¡En el mundo no hay nada más bueno, más puro, más generoso que un soldado!
El tiempo siguió corriendo.
Marchamos de los campos de Tuyutí á los de Curuzú para dar el famoso asalto de Curupaití.
Llegó el memorable día, y tarde ya, mi batallón recibió orden de avanzar sobre las trincheras.
Se cumplió con lo ordenado.
Aquello era un infierno de fuego. El que no caía muerto, caía herido y el que sobrevivía á sus compañeros contaba por minutos la vida. De todas partes llovían balas. Y lo que completaba la grandeza de aquel cuadro solemne y terrible de sangre, era que estábamos como envueltos en un trueno prolongado; porque las detonaciones del cañón no cesaban.
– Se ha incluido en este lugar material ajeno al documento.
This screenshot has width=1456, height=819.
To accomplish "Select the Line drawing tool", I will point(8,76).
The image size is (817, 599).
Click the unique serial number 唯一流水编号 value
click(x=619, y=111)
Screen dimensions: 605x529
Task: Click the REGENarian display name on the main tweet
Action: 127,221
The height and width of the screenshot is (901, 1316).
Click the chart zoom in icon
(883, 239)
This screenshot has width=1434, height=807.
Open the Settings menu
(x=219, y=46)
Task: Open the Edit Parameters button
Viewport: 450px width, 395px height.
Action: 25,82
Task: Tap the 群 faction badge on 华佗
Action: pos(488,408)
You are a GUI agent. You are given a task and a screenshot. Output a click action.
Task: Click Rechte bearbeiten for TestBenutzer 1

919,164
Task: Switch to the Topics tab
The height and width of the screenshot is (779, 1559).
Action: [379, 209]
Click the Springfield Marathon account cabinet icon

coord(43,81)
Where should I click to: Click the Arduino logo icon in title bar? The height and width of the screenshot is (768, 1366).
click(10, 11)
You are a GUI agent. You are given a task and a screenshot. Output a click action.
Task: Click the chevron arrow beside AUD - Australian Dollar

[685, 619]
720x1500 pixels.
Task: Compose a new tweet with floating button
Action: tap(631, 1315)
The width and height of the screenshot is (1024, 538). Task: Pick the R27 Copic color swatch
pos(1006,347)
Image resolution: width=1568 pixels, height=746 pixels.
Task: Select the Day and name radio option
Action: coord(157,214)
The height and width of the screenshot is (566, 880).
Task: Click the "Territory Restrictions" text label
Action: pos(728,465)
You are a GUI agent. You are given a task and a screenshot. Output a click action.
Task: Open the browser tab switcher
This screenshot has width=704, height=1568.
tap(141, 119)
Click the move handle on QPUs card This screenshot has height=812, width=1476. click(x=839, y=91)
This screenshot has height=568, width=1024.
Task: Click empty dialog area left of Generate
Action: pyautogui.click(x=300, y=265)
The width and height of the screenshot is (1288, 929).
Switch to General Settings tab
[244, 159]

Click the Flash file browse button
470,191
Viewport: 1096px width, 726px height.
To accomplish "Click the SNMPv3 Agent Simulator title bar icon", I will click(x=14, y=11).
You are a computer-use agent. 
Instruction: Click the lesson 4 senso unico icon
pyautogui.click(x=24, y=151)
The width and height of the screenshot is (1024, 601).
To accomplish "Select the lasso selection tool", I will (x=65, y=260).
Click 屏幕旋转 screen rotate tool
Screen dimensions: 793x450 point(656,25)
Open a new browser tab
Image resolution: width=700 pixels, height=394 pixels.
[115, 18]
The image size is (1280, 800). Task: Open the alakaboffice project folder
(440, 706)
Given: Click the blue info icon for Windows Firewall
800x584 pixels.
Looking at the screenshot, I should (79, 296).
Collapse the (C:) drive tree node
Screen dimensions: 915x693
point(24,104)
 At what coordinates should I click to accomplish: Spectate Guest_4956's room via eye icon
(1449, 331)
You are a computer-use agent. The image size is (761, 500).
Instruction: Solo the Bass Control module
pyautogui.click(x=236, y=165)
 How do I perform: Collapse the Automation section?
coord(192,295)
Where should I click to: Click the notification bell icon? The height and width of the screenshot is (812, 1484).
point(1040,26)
A los cinco minutos de estar mi batallón en el fuego sus pérdidas eran ya serias: muchos muertos y heridos yacían envueltos en su sangre, intrépidamente derramada por la bandera de la patria. Recorriendo de un extremo á otro hallé al cabo Gómez, herido en una rodilla, pero haciendo fuego hincado.
-Retírese, cabo -le dije.
-No, mi comandante -me contestó-, todavía estoy bueno -y siguió cargando su fusil y yo mi camino.
Al regresar de la extrema derecha del batallón á la izquierda, volví á pasar por donde estaba Gómez.
Ya no hacía fuego hincado, sino echado de barriga, Porque acababa de recibir otro balazo en la otra pierna.
-Pero, cabo, retírese, hombre, se lo ordeno -le dije.
-Cuando usted se retire, mi comandante, me retiraré -repuso, y echando un voto, agregó: -¡paraguayos, ahora verán!